The underlying fluid mechanics phenomenon in lava lamps is a form of Rayleigh–Taylor instability.

The bulb is normally 25 to 40 watts. It generally takes 45–60 minutes for the wax to warm up enough to form freely rising blobs, when operating the lamp at standard room temperature, and as long as 2 to 3 hours if the room is cooler.

Once the wax is molten, the lamp should not be agitated, or the two fluids may emulsify, and the fluid surrounding the wax blobs will remain cloudy rather than clear. Some recombination will occur as part of the normal cycle of the wax in the container, but the only way to recombine all of the wax is to turn off the lamp and wait for a few hours. The wax then settles back to the bottom, forming one blob once again. Severe cases can require many heating-cooling cycles to clear.

In 2015, a new design was introduced that uses ferrofluid in place of wax.

History

British entrepreneur Edward Craven Walker had the idea for the lava lamp in 1963 after watching a homemade egg timer, made from a cocktail shaker filled with liquids, as it bubbled on a stovetop in a pub. He hired British inventor David George Smith to develop the device and the chemical formula it required. Smith is credited as the inventor on the original  for a "Display Device" filed and assigned to Craven-Walker's company in 1965, and subsequently issued in 1968. Craven Walker's company, Crestworth, was based in Poole, Dorset, United Kingdom. He named the lamp "Astro" and had variations such as the "Astro Mini" and the "Astro Coach" lantern.

In 1965, Adolph Wertheimer and Hy Spector were intrigued by Walker's product when they saw it at a German trade show. They bought the American rights and began the Lava Manufacturing Corporation in Chicago to sell what they called the Lava Lite Lamp. In the late 1970s, US rights were sold to Larry Haggerty, who created a subsidiary of his company, Haggerty Enterprises, called Lava World International, which produced American lava lamps for over 30 years.

In 2003, American lava lamp maker Lava World International (formerly Lava-Simplex-Scribe Internationale) moved its production to China.
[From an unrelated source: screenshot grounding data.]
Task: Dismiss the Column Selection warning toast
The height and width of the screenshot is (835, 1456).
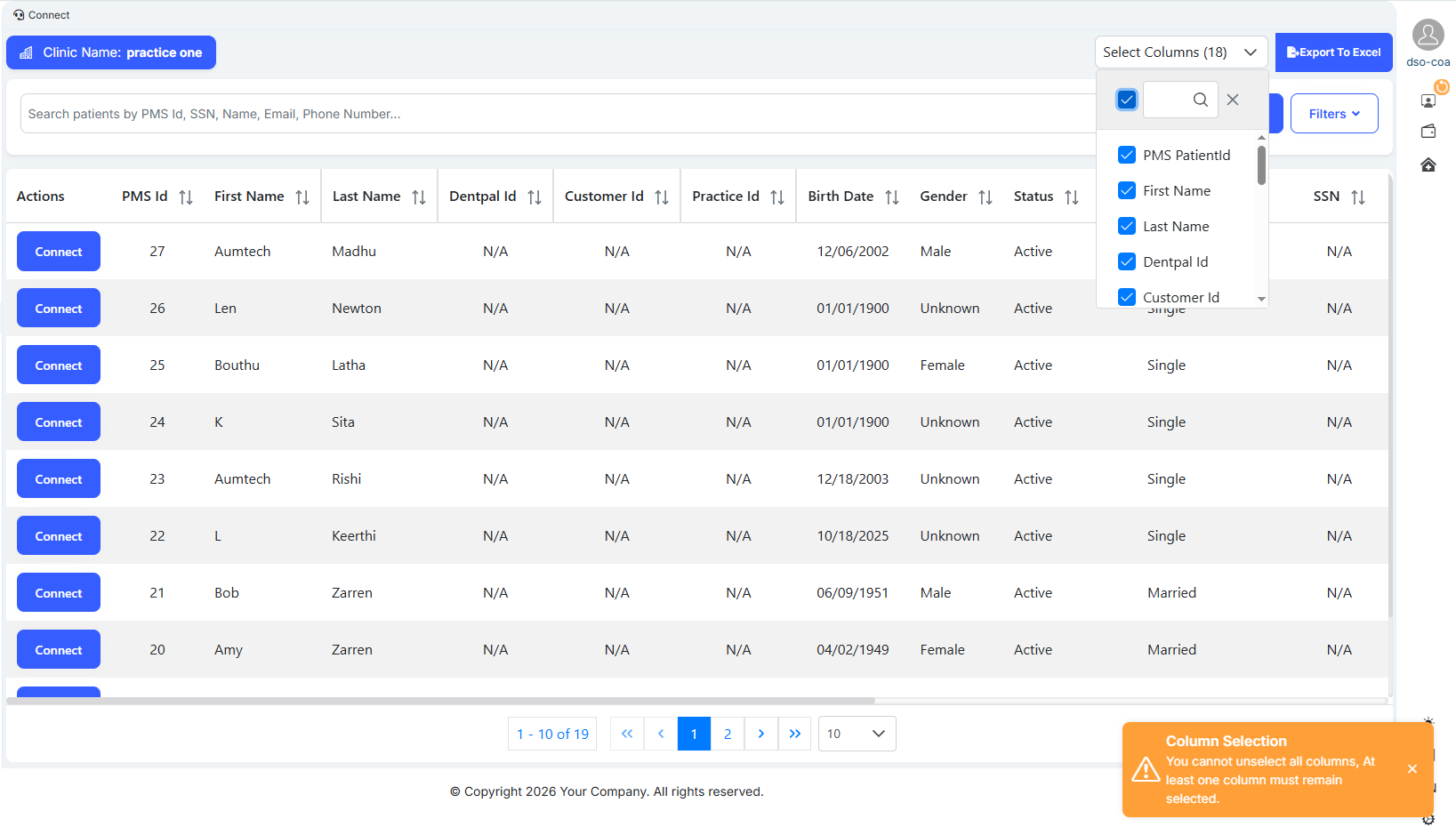Action: (1412, 769)
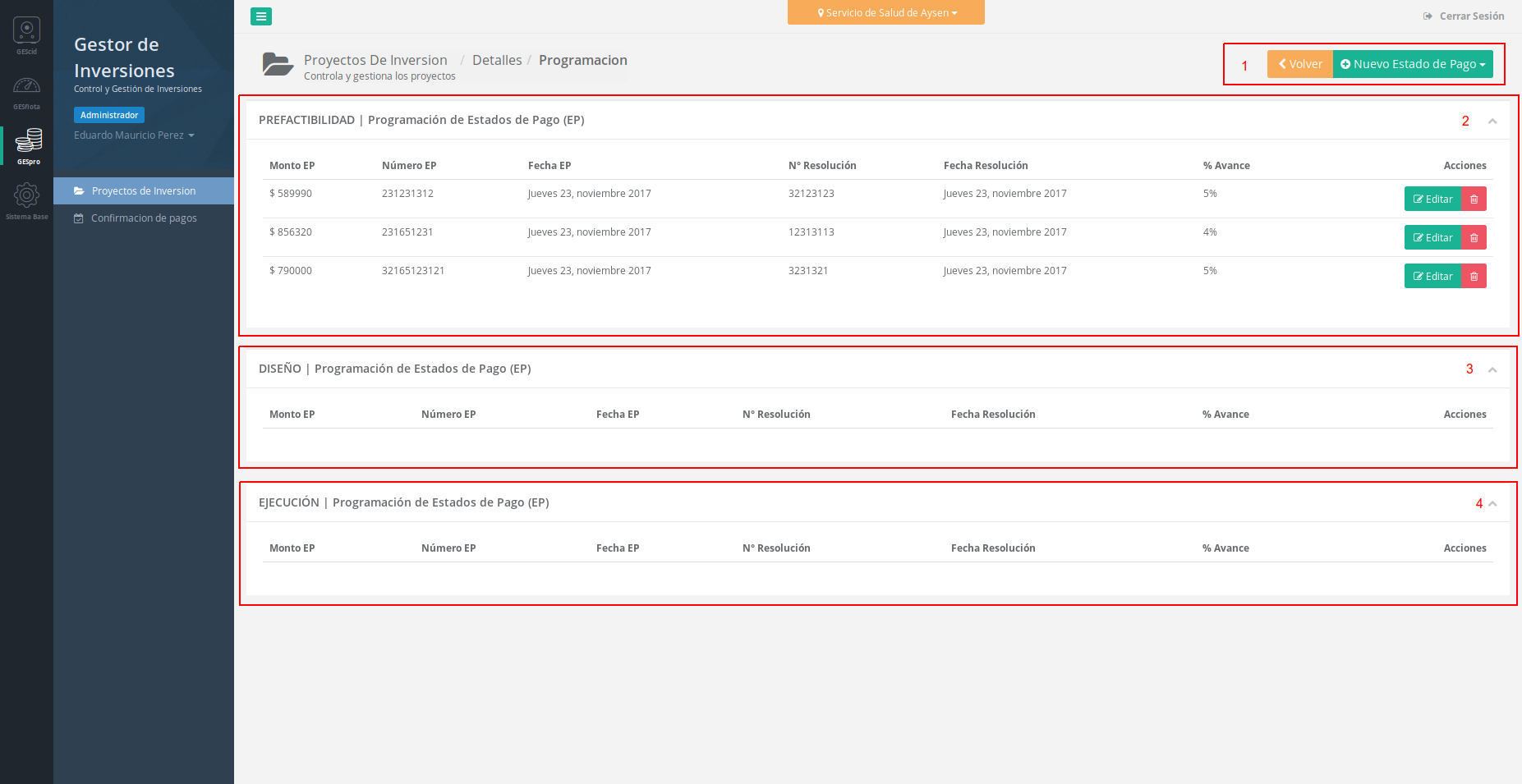This screenshot has height=784, width=1522.
Task: Collapse the PREFACTIBILIDAD panel
Action: pyautogui.click(x=1492, y=121)
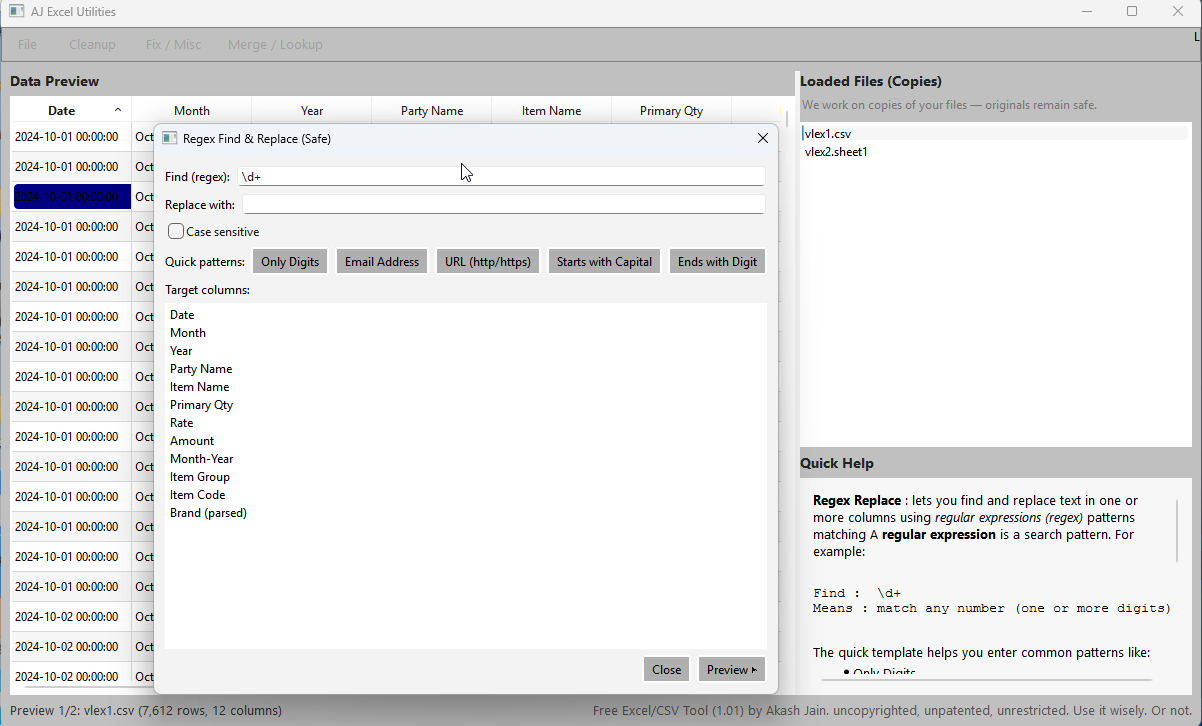Click the Find (regex) input field

(x=500, y=176)
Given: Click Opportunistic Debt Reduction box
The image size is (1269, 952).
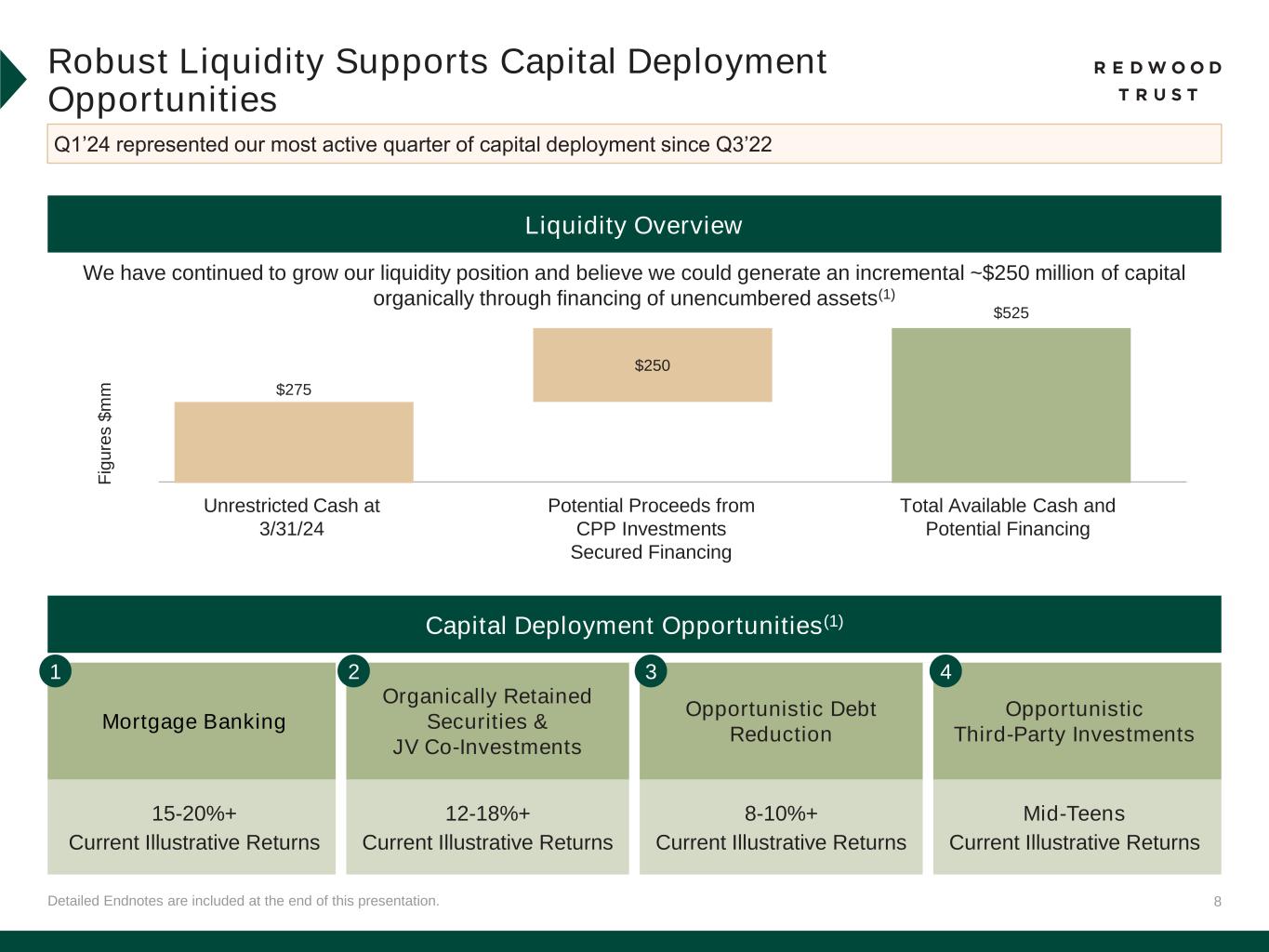Looking at the screenshot, I should (781, 721).
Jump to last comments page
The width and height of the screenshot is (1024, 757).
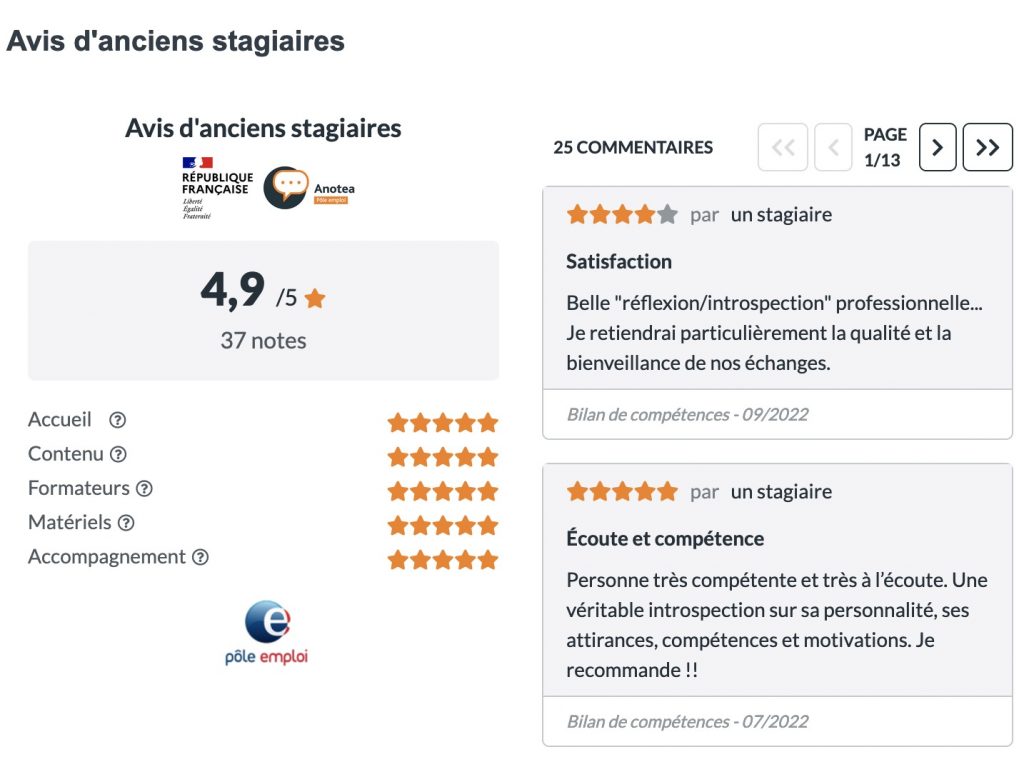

In 2008, it was acquired by Talon Merchant Capital and its name was changed to Lava Lite LLC. As of 2016, lava lamps were being sold under Lifespan brands in North America. In 2018, the 'Lava Lamp' brand was acquired by toy and gift maker Schylling Inc. of North Andover, MA. who continue to hold the US trademark rights to both the shape and name of LAVA lamp.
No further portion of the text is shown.